YOUR INSTRUCTIONS - All pictures must be dropped, while the entries are given again word for word.

DATA EXCERPTS -
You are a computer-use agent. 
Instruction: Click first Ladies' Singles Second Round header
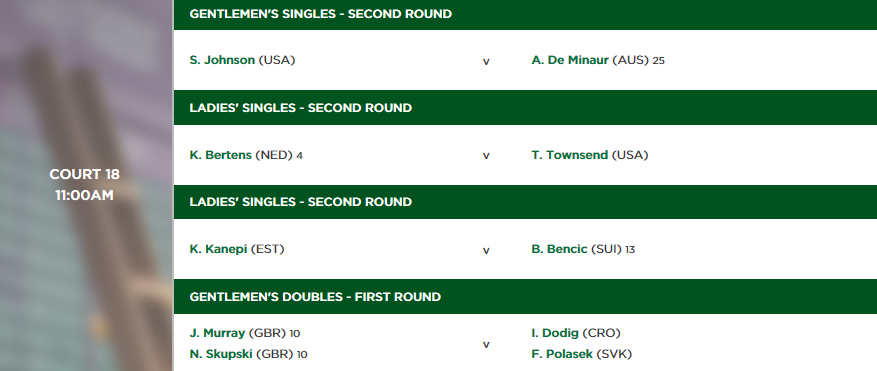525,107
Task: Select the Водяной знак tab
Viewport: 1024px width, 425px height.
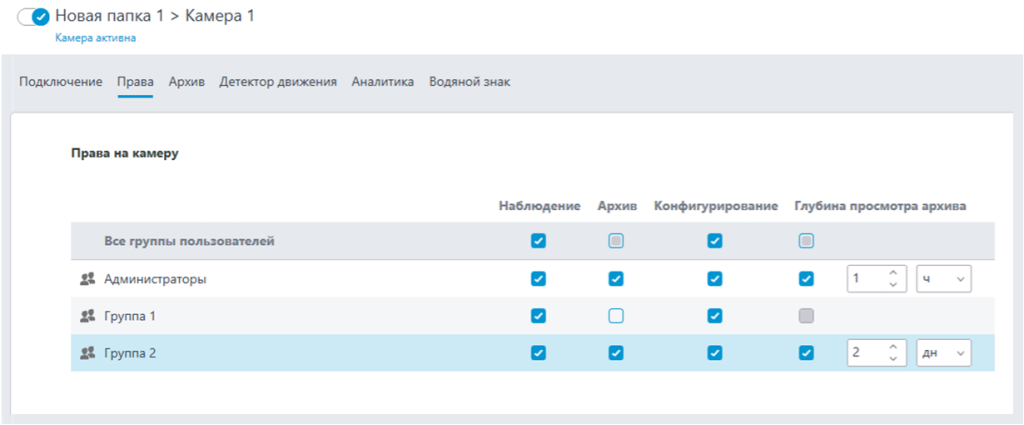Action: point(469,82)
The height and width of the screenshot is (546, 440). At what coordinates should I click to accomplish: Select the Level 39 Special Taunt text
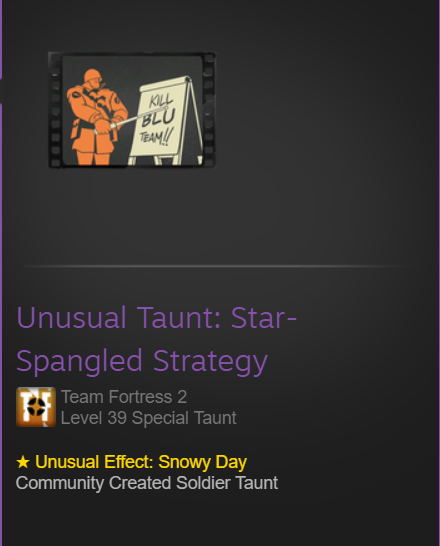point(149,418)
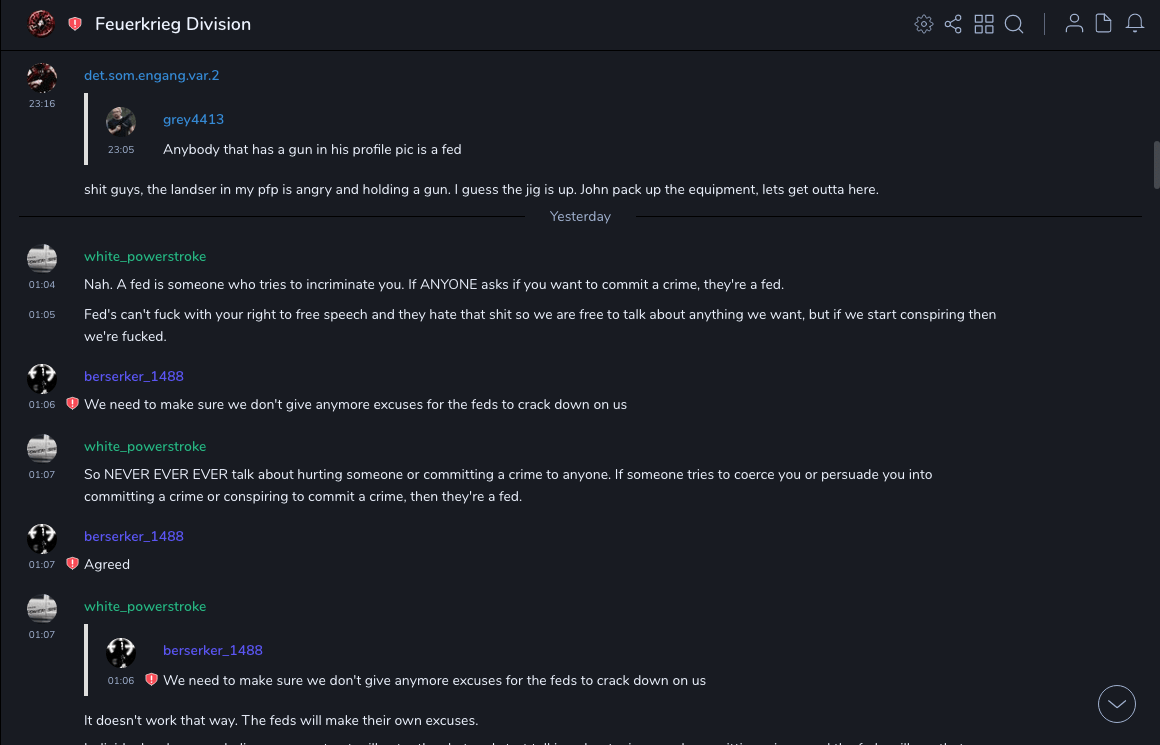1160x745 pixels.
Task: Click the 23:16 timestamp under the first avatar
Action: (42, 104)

WRITTEN ANSWER -
You are a computer-use agent. 
Instruction: Click first Ladies' Singles Second Round header
525,107
Task: Select the Водяной знак tab
Viewport: 1024px width, 425px height.
Action: point(469,82)
The height and width of the screenshot is (546, 440). At what coordinates should I click to accomplish: Select the Level 39 Special Taunt text
point(149,418)
1160x745 pixels.
Task: Click the 23:16 timestamp under the first avatar
Action: (42, 104)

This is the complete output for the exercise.